### DIRECTION
Please filter the entries below down to the lines that contain the string "height", and copy each such line. Case counts.

### EXTRACTED ENTRIES
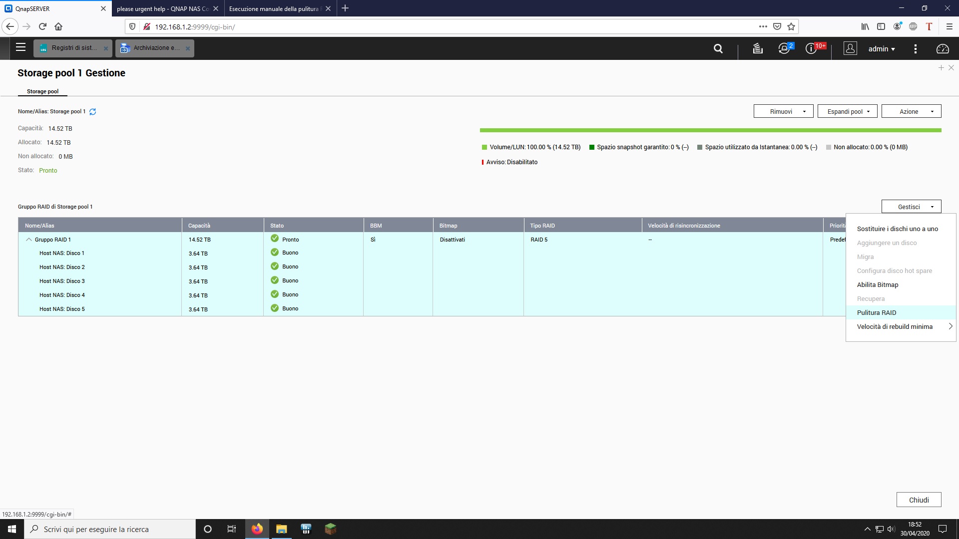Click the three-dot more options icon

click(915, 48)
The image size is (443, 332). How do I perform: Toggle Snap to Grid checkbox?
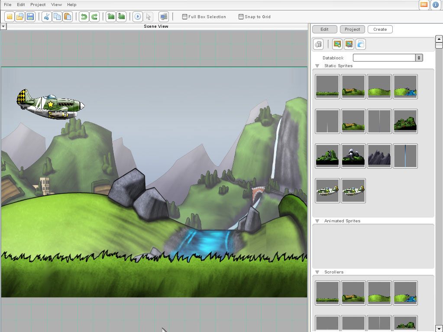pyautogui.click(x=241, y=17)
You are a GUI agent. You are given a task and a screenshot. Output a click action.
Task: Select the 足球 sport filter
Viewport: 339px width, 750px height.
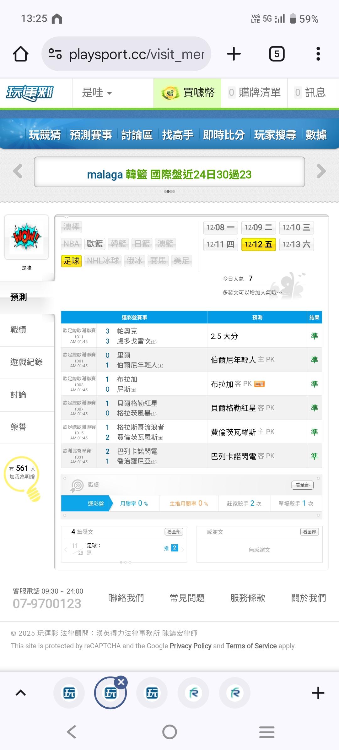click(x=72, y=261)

...

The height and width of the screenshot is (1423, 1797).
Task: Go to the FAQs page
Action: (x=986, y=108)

### RESULT OF THIS EXERCISE
Viewport: 339px width, 750px height.
The height and width of the screenshot is (1423, 1797).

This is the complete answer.